Jack Malden

Personal information
- Full name: William Jack Malden
- Born: 14 May 1899 Ticehurst, Sussex, England
- Died: 23 November 1963 (aged 64) Newbury, Berkshire, England
- Batting: Right-handed
- Relations: Eustace Malden (father)

Domestic team information
- 1920–1922: Sussex
- 1921: Cambridge University

Career statistics
| Competition | First-class |
| Matches | 24 |
| Runs scored | 624 |
| Batting average | 17.82 |
| 100s/50s | 1/0 |
| Top score | 100 |
| Catches/stumpings | 12/– |
- Source: Cricinfo, 24 May 2013

= Jack Malden =

English cricketer

William Jack Malden (14 May 1899 – 23 November 1963) was an English cricketer. Malden was a right-handed batsman. He played mainly for Sussex County Cricket Club.

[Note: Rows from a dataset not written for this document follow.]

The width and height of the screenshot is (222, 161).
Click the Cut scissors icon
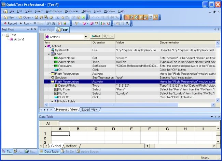tap(57, 17)
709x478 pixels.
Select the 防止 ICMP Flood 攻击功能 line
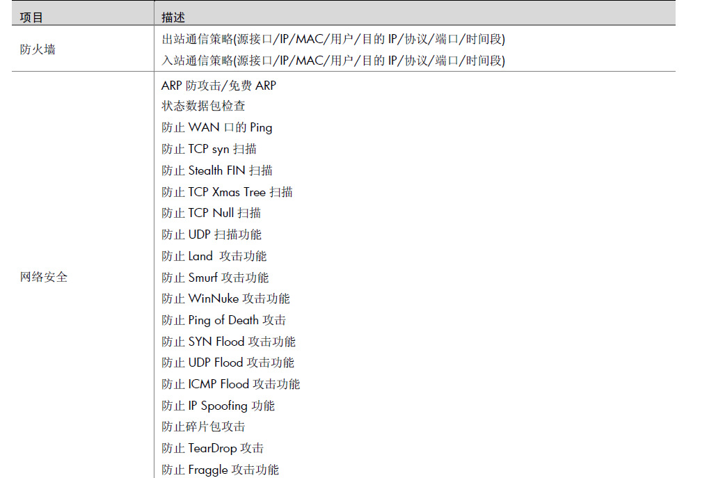(231, 384)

Malden was born at Ticehurst in Sussex and educated at Haileybury College where he played cricket for the college team between 1914 and 1917, captaining it in his final year. He played for Lord's Schools against The Rest in 1917 and was described as a "good batsman who was also a fine field". After World War I he went up on Cambridge University.

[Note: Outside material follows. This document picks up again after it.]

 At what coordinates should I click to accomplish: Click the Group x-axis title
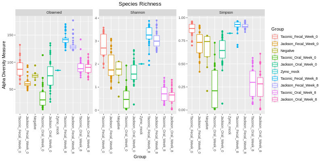[140, 157]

His first-class cricket debut for Sussex came against Leicestershire in the 1920 County Championship, He made nine further first-class appearances during the 1920 season. During the 1921 season Malden played his only first-class match for Cambridge University against the British Army as well as making eleven appearances for Sussex He scored his only first-class century during the season against Warwickshire. He made two further appearances for Sussex in the 1922 County Championship against Gloucestershire and Worcestershire.

Malden died at Kingston Warren near Newbury in Berkshire in November 1963 aged 64. His father Eustace Malden also played first-class cricket as did his father's cousin Ernest Malden.